What you are asked to do: Which lines run from the one containing "How do I perform: Hide" through the end of the data? Write them out exactly, with the pictures left out.

═════ Records for the task ═════

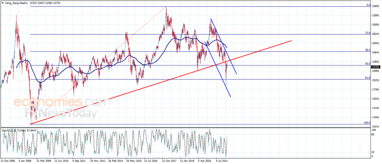Click the 38.2 Fibonacci retracement label
Viewport: 382px width, 164px height.
click(x=368, y=50)
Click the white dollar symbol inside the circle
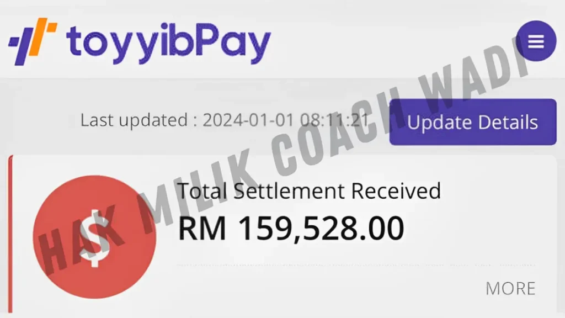This screenshot has height=318, width=565. click(94, 237)
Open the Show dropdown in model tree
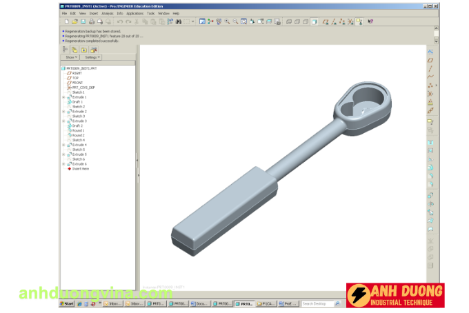 point(70,57)
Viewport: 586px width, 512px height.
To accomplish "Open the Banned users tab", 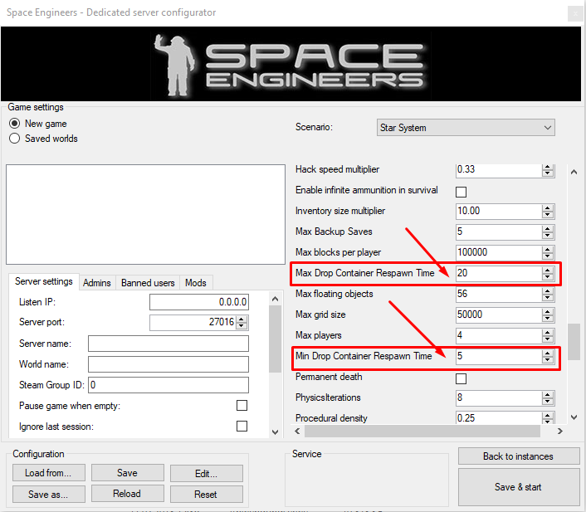I will click(148, 283).
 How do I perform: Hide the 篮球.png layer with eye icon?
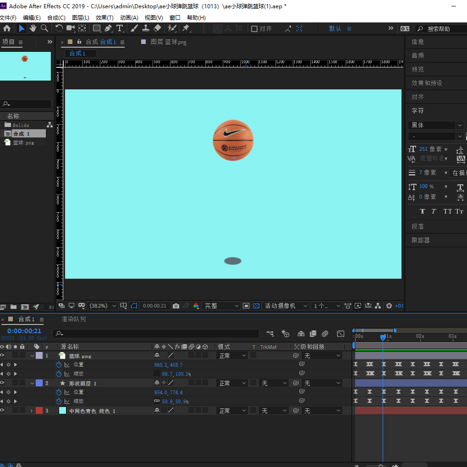(x=2, y=356)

═════

Reply to the exercise:
 How do I perform: Hide the 篮球.png layer with eye icon?
(x=2, y=356)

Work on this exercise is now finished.